Nvidia Debuts Nemotron 3 Super, Plans to Spend $26B on Open AI Models

Nvidia just released Nemotron 3 Super, a 120-billion-parameter open-weight AI model that it claims outperforms every other open model on the market. More significantly, Nvidia disclosed in an SEC filing that it plans to spend $26 billion over five years developing open AI models — a figure that dwarfs what most AI companies spend building closed ones. The GPU monopoly isn’t content being just the arms dealer anymore. It wants to own the ammunition too.
What Is Nemotron 3 Super?
Nemotron 3 Super is a 120B-parameter model built on a hybrid architecture that combines three different technologies: Mamba-2 (a state-space model for efficient sequence processing), standard Transformer attention layers, and a Latent Mixture of Experts (LatentMoE) system. Only 15 billion parameters are active during any given inference pass, which means the model runs much cheaper than its 120B size suggests.

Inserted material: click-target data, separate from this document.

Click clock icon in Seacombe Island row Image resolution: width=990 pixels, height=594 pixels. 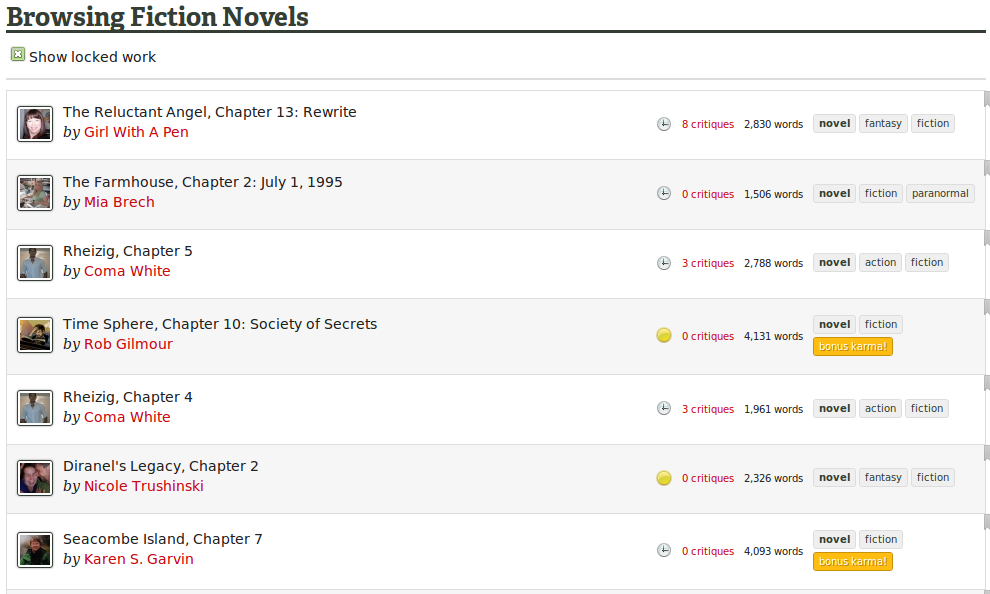point(664,551)
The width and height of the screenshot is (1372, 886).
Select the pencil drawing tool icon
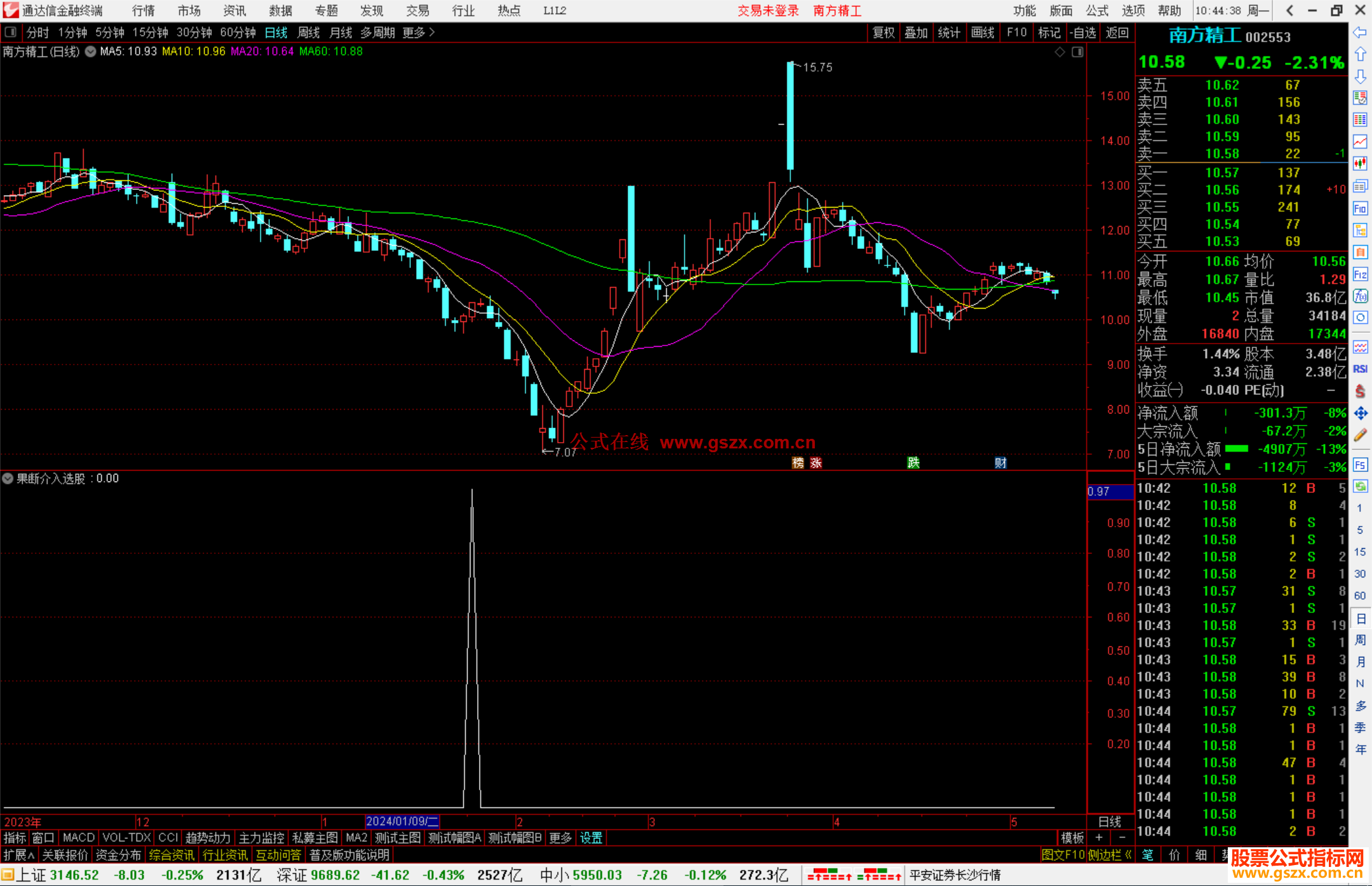coord(1360,436)
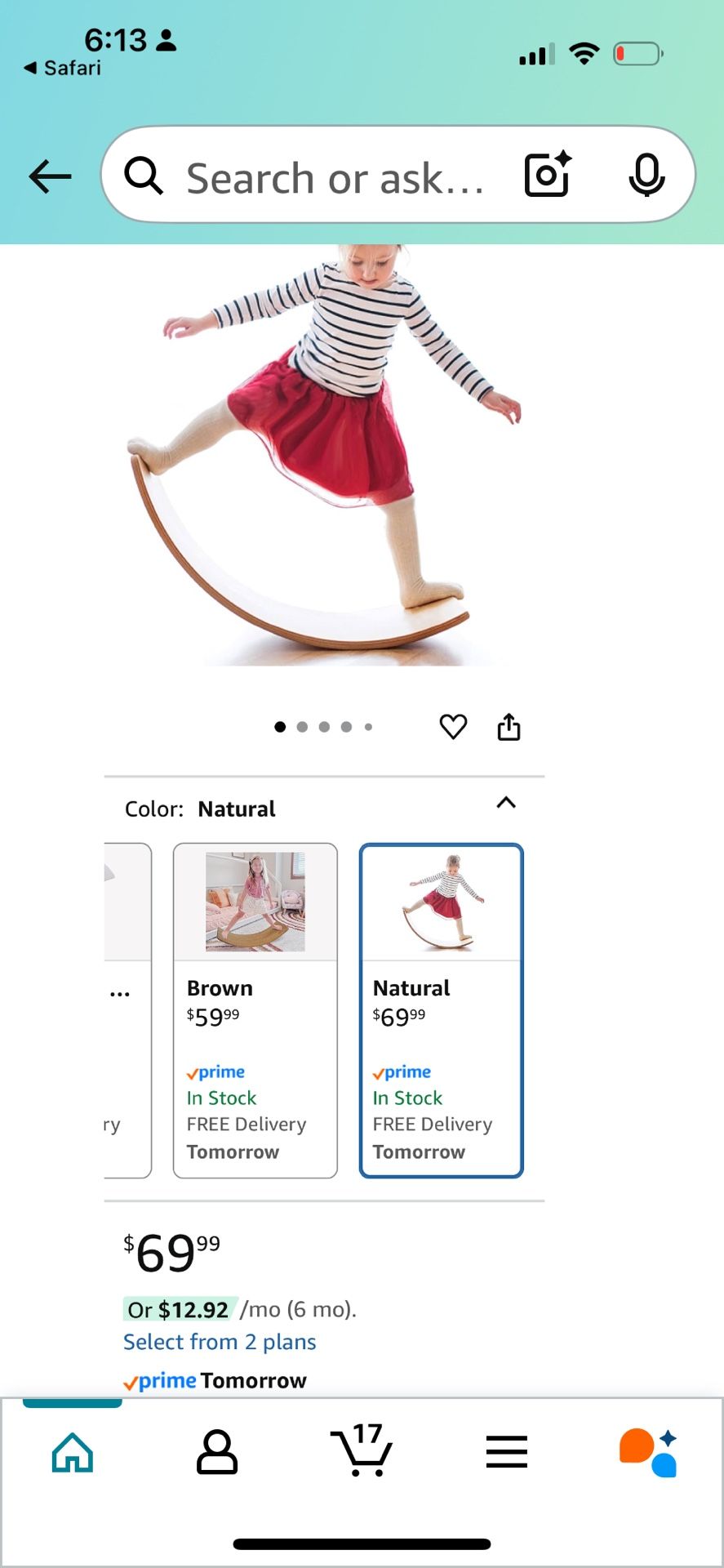Open "Select from 2 plans" link
This screenshot has width=724, height=1568.
(220, 1342)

The model was created by distilling knowledge from Nvidia’s larger Llama-3.1-Nemotron-Ultra-253B model down into this more compact form. It’s designed for coding, math, reasoning, and instruction-following tasks.
The Benchmark Numbers
According to Nvidia’s own benchmarks, Nemotron 3 Super:
- Ranks #1 on DeepResearch Bench among open models
- Delivers 2.2x higher throughput than GPT-OSS (the closest open competitor)
- Achieves 7.5x higher throughput than Qwen3-235B-A22B on Nvidia Blackwell hardware
- Outperforms Llama 4 Maverick, DeepSeek-R1, and Qwen3 on reasoning tasks
These are Nvidia’s numbers, of course. Independent benchmarks will tell the real story. But the throughput claims are particularly notable — they suggest this model is designed to be fast and cheap to run, not just accurate.

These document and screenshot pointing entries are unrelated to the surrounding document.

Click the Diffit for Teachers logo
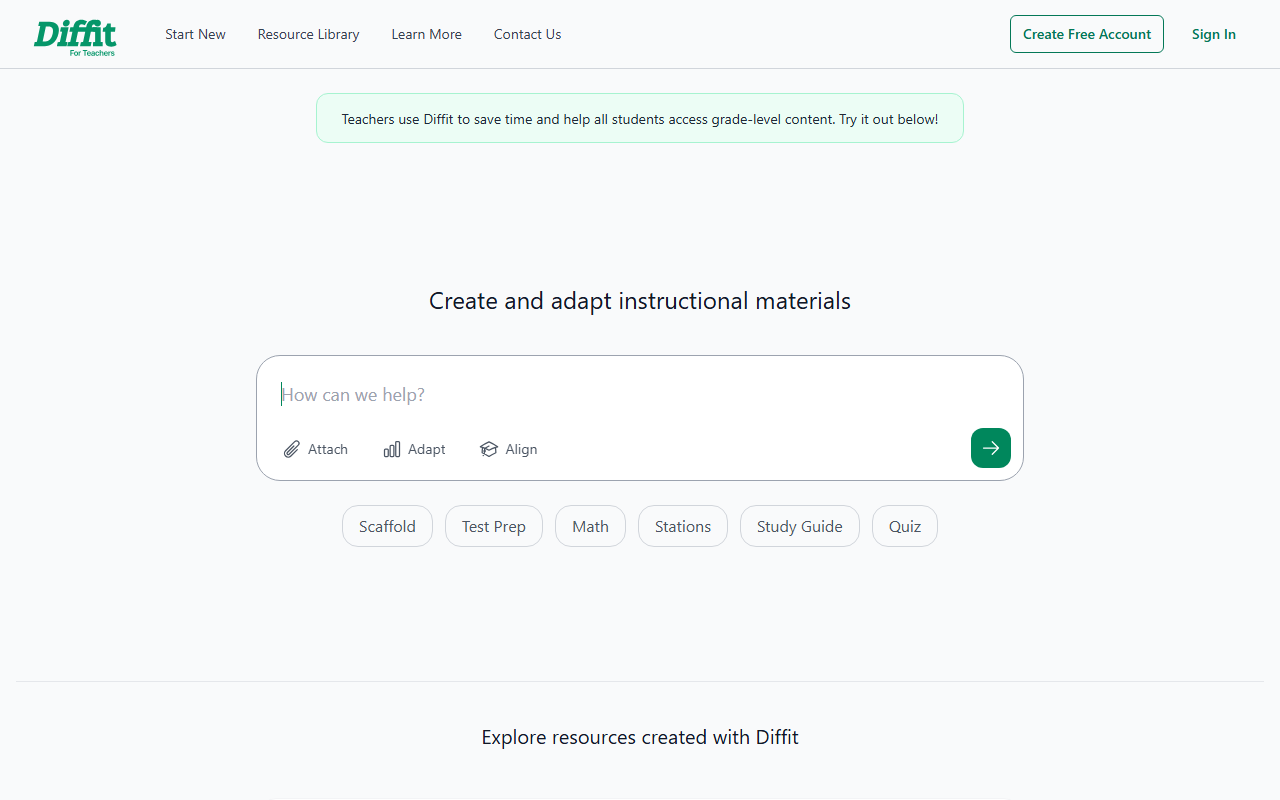Screen dimensions: 1280x800 [x=75, y=34]
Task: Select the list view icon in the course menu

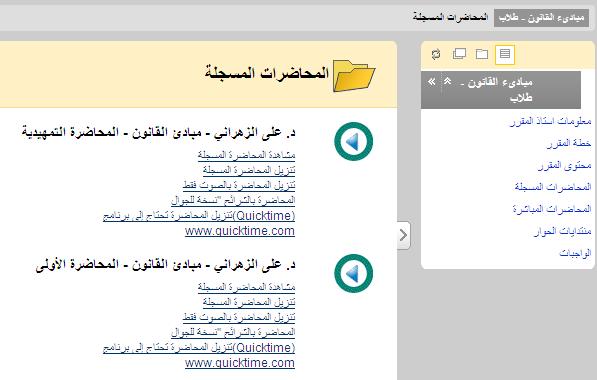Action: pyautogui.click(x=505, y=54)
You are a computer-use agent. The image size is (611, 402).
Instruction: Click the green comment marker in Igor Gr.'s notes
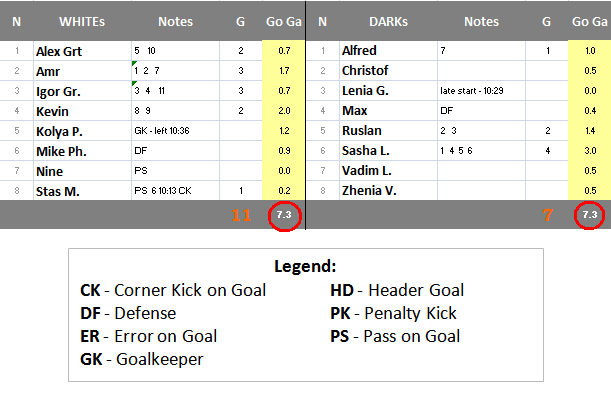134,84
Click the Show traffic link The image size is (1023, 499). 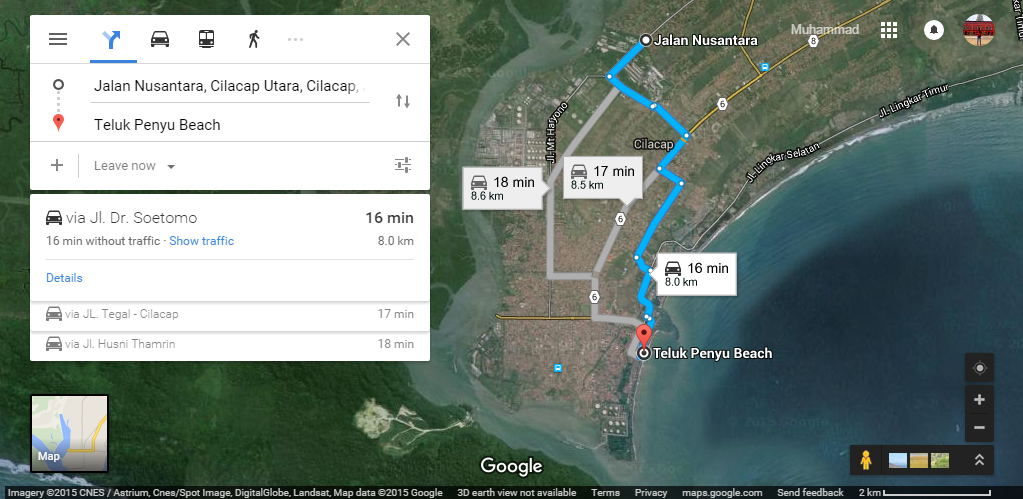coord(202,241)
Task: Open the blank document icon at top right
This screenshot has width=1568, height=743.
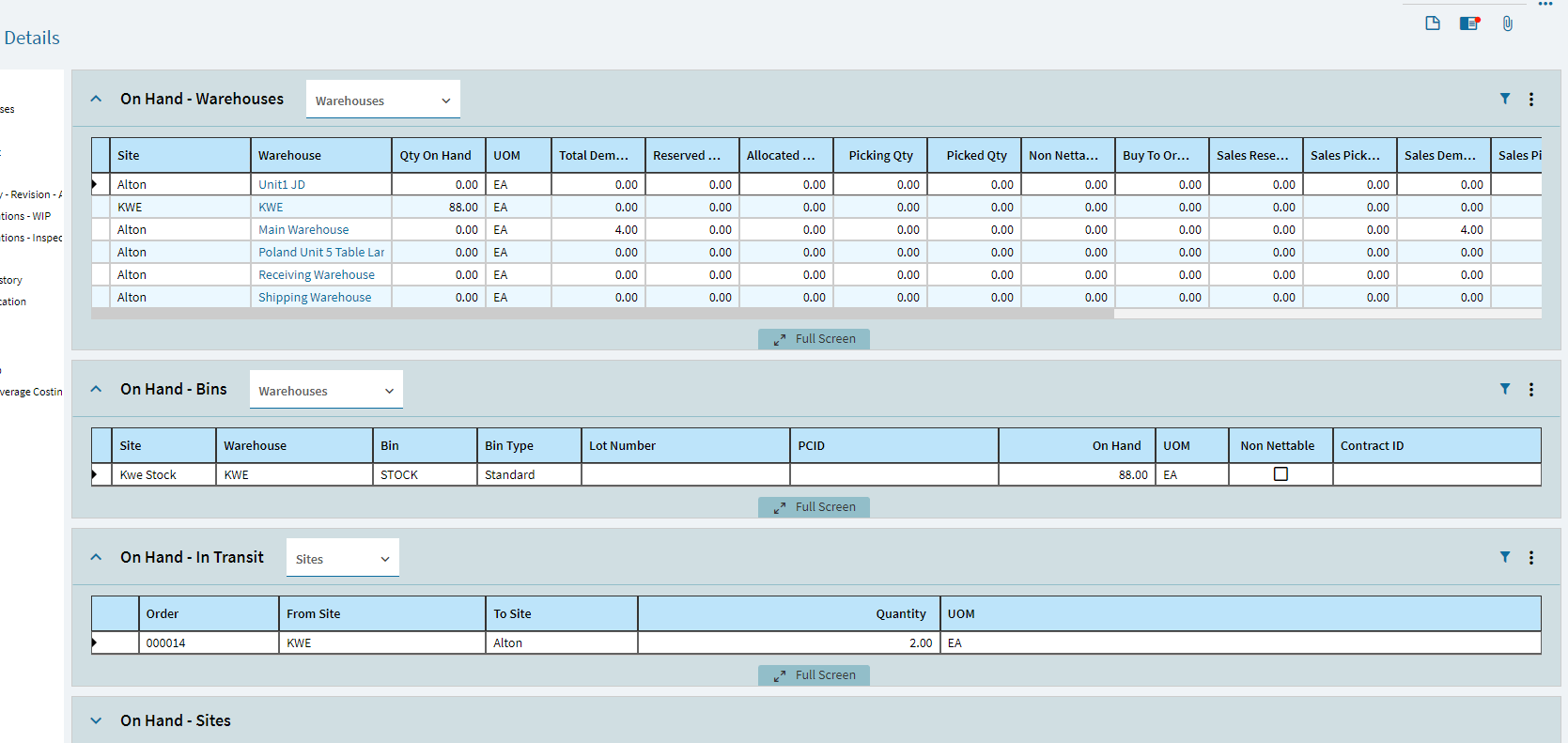Action: point(1433,23)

The Blackwell Optimization
Here’s the strategic angle: Nemotron 3 Super is specifically optimized for Nvidia’s Blackwell GPU architecture. It uses NVFP4 (4-bit floating point) quantization, which Nvidia claims delivers 4x faster inference compared to standard FP8 on Blackwell hardware. Translation: this model runs best on Nvidia’s newest, most expensive GPUs.
Give away the model, sell more chips. It’s the razor-and-blades playbook, except the razor costs $30,000 and the blades are free.
The $26 Billion Question
The real headline isn’t the model — it’s the SEC filing. Nvidia disclosed plans to invest $26 billion over five years in developing open AI models. For context, Anthropic has raised roughly $10 billion total. OpenAI’s annual compute budget is estimated at $5-7 billion. Nvidia is planning to outspend both of them — on models it gives away for free.

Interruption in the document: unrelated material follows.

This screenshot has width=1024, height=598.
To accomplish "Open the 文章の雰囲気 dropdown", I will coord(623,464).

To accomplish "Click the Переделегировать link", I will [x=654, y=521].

Why? Because every developer who builds on Nemotron models needs Nvidia hardware to run them efficiently. The models are the marketing budget for the chips.
The License Fine Print
Nemotron 3 Super is released under the Nvidia Open Model License, not a standard open-source license. The key restriction: Nvidia reserves the right to revoke the license if the model is used in ways that violate its safety guidelines. It’s open-weight, not open-source — Nvidia keeps the training data and methodology proprietary, and maintains a kill switch on usage.
The Bottom Line
Nvidia is making a $26 billion bet that giving away AI models will sell more GPUs. Nemotron 3 Super is the first major product of that strategy — a genuinely competitive open model that happens to run best on Nvidia’s own hardware. It’s a smart play: commoditize the model layer to protect the chip layer. The question is whether the AI community will embrace Nvidia’s models or view them as a Trojan horse for hardware lock-in. Either way, when the GPU maker starts outspending the model makers, the competitive landscape just shifted.